**Given records**.
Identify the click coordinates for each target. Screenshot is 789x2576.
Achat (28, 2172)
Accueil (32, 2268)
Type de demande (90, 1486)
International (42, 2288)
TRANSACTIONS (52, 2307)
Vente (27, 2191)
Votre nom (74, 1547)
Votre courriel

**Work request**. Set down every entry again, word for word.

**Solution to the exercise**.
Identify the click coordinates for each target. Screenshot is 789x2576.
Achat (28, 2172)
Accueil (32, 2268)
Type de demande (90, 1486)
International (42, 2288)
TRANSACTIONS (52, 2307)
Vente (27, 2191)
Votre nom (74, 1547)
Votre courriel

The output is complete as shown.